■ Rows

━━━

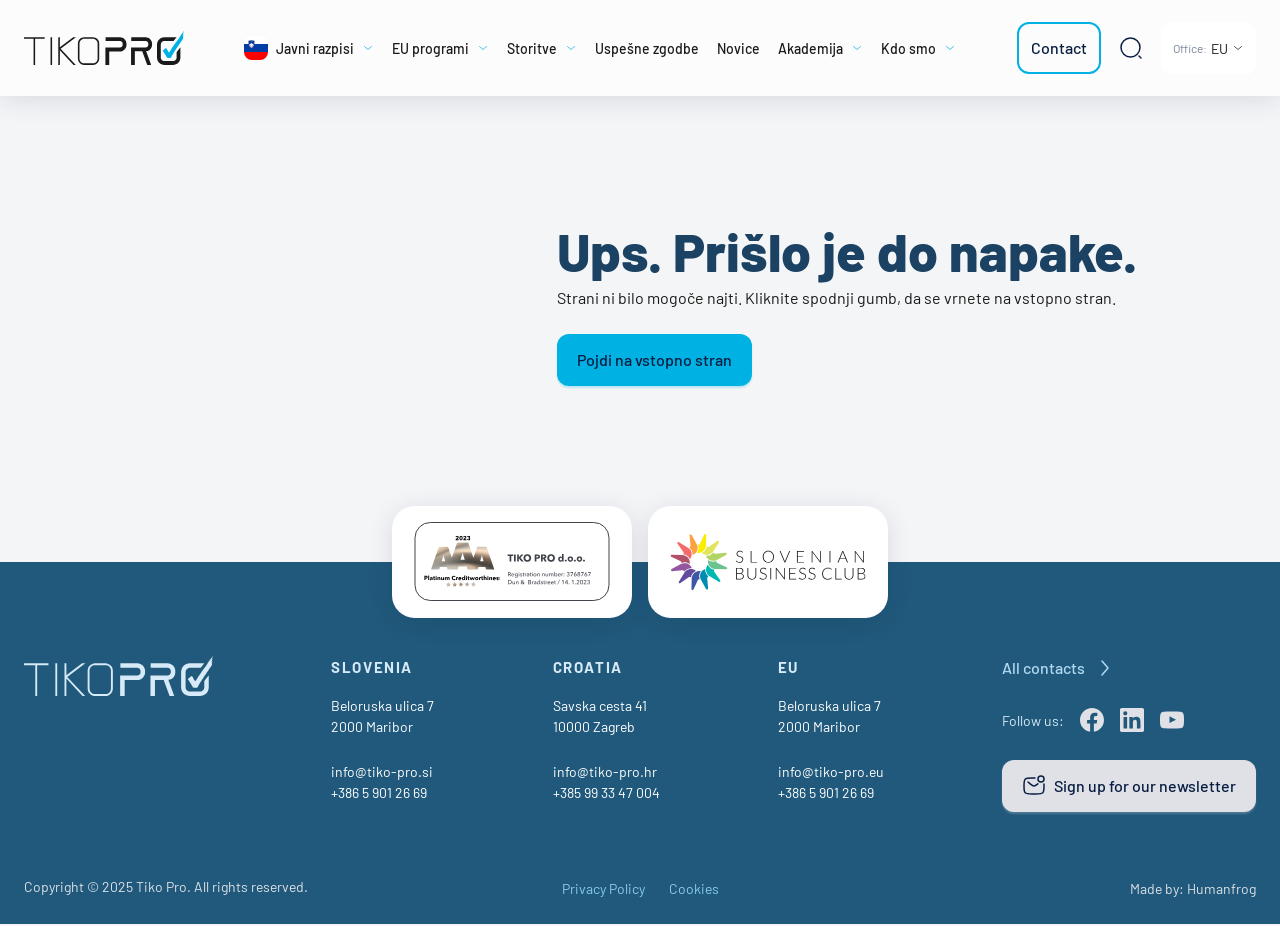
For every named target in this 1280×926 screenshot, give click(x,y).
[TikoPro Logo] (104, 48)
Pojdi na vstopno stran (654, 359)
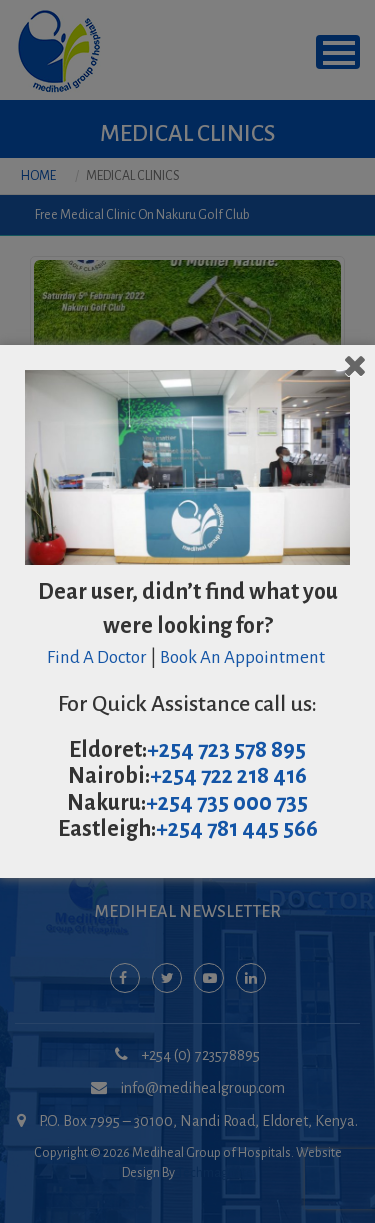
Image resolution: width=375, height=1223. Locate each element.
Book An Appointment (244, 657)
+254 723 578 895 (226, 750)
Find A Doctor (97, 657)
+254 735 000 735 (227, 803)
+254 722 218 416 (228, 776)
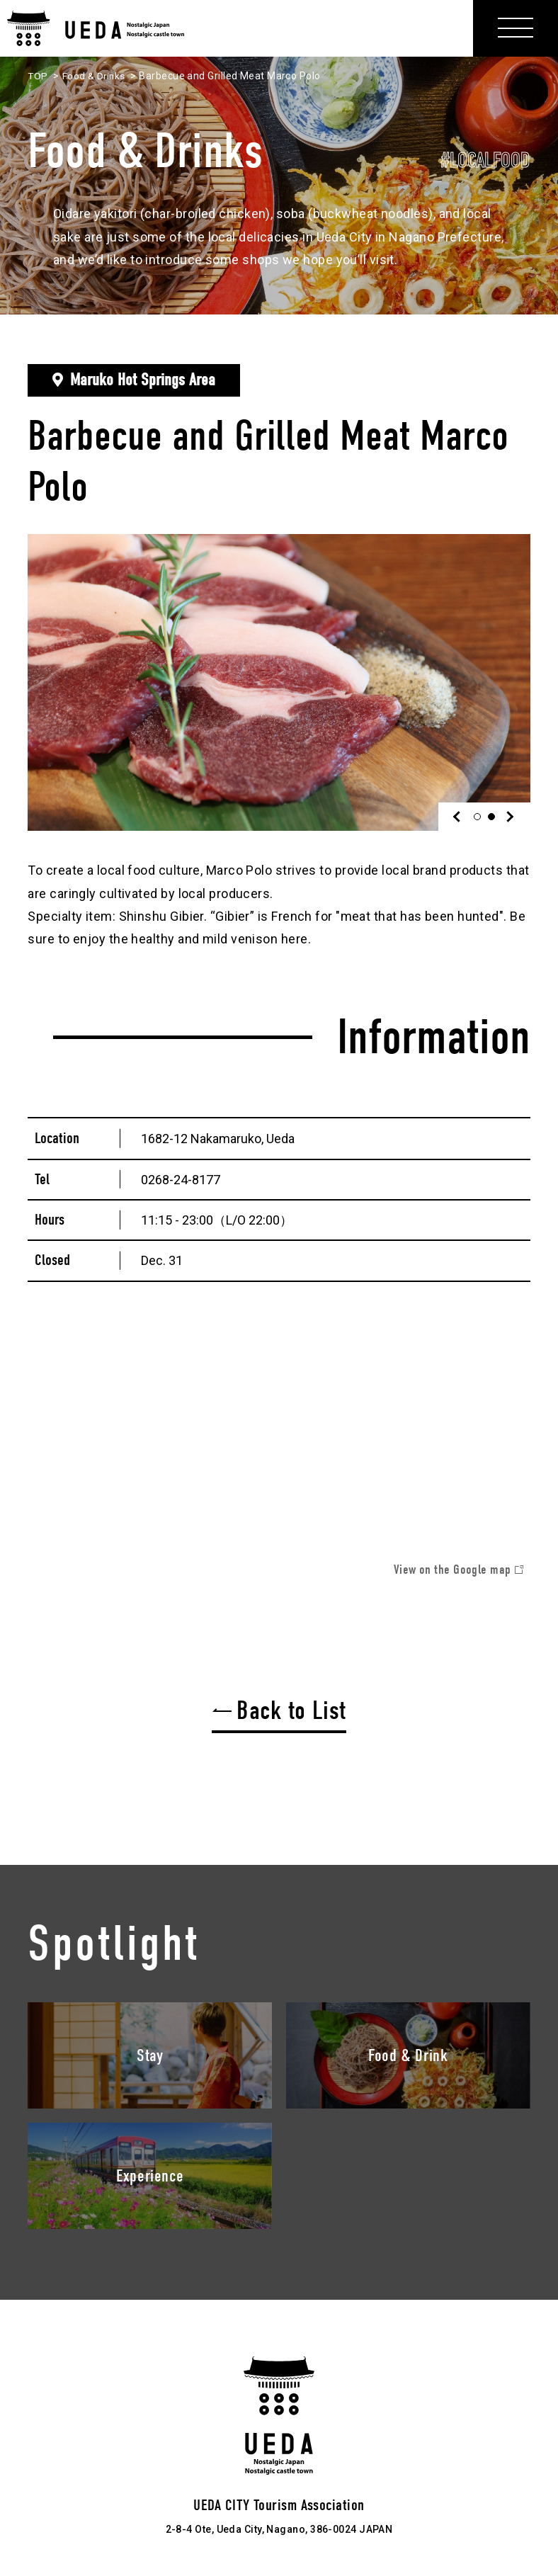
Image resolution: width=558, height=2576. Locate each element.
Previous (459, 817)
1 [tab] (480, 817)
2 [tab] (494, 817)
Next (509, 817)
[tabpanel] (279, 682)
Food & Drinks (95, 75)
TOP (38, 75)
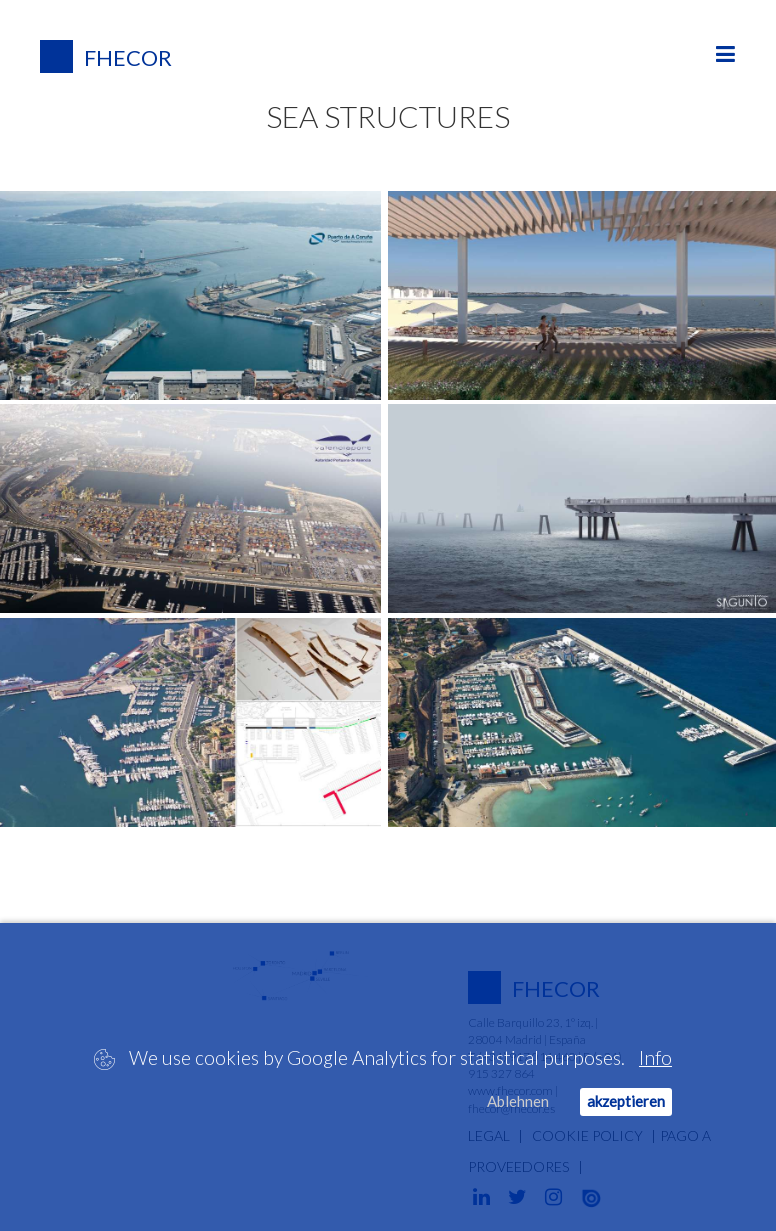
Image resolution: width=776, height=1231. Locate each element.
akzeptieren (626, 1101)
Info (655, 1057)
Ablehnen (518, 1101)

━━━

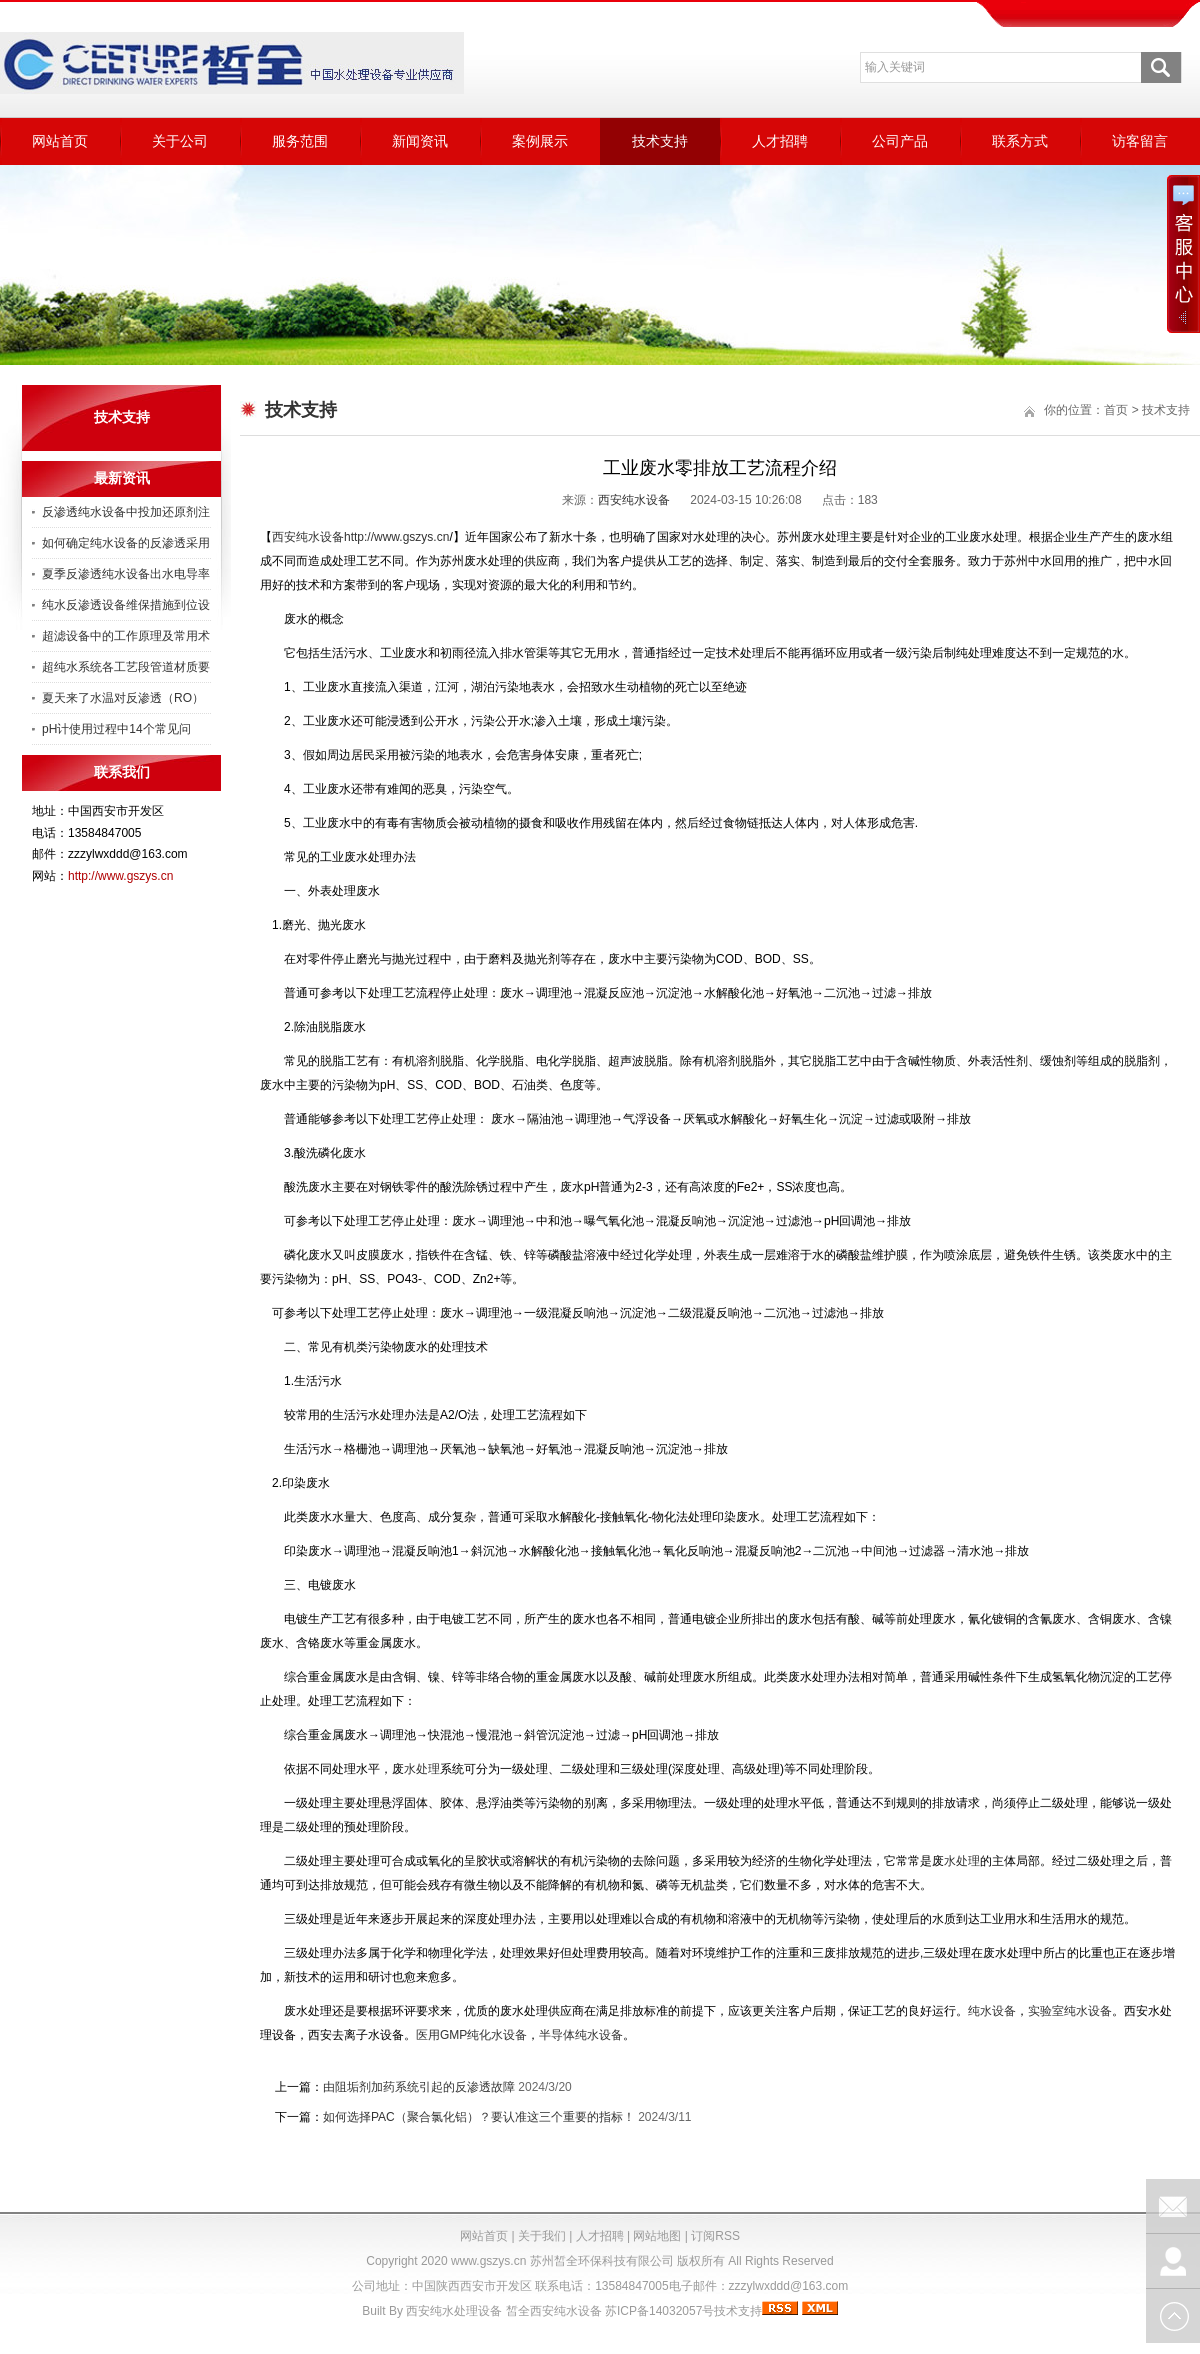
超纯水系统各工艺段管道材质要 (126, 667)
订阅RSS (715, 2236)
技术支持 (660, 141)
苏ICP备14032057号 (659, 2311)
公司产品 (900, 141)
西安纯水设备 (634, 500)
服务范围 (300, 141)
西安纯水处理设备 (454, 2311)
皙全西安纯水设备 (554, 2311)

━━━

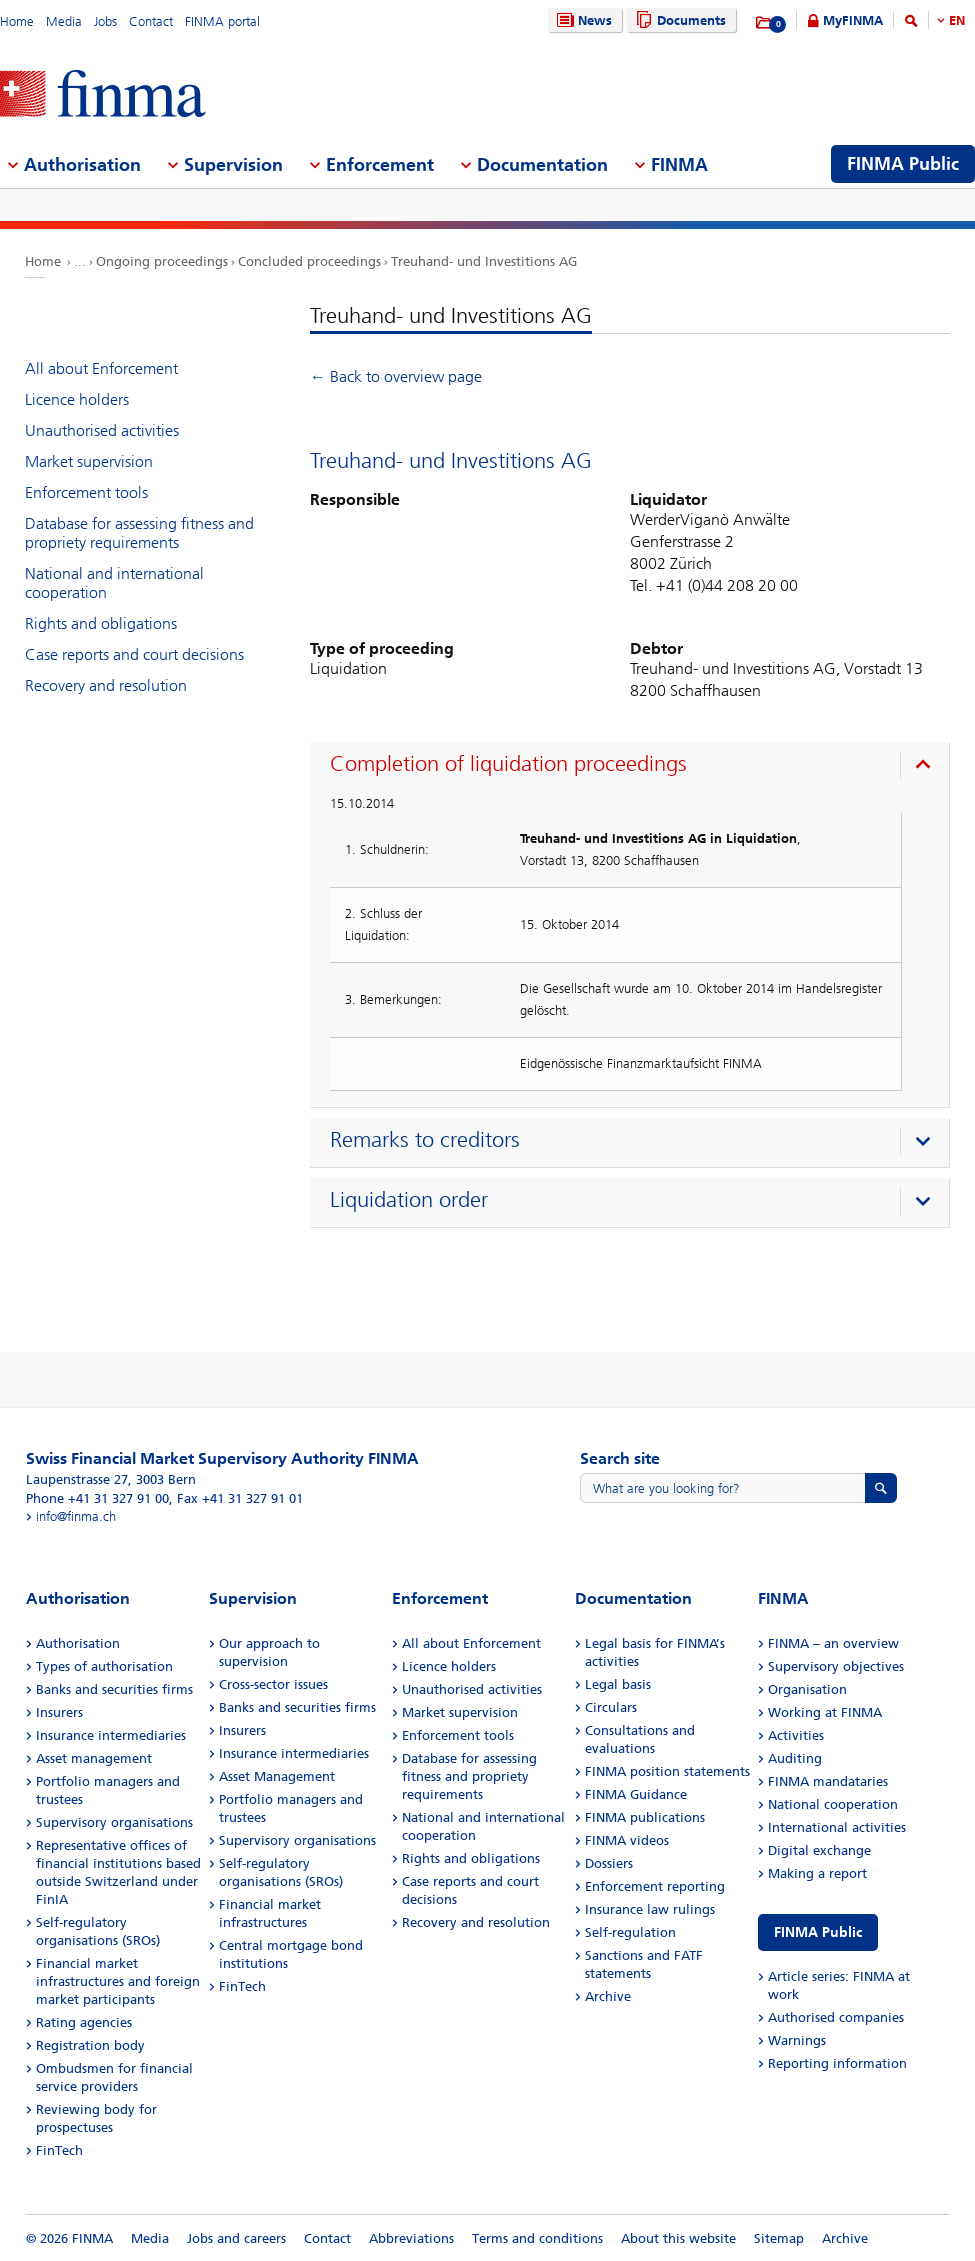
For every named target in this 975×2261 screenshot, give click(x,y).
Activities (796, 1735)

━━━

■ Do this
Rewrite the data above as a numbered list, covering the lines that contain "416 (228, 776)" and "Info (655, 1057)" and everything between them. Skip blank lines and omit the pictures.

■ Output below
1. +254 722 218 416 (228, 776)
2. Image resolution: width=558, height=2576. Locate each element.
3. Previous (459, 817)
4. 1 [tab] (480, 817)
5. 2 [tab] (494, 817)
6. Next (509, 817)
7. [tabpanel] (279, 682)
8. Food & Drinks (95, 75)
9. TOP (38, 75)
10. Image resolution: width=776, height=1231. Locate each element.
11. akzeptieren (626, 1101)
12. Info (655, 1057)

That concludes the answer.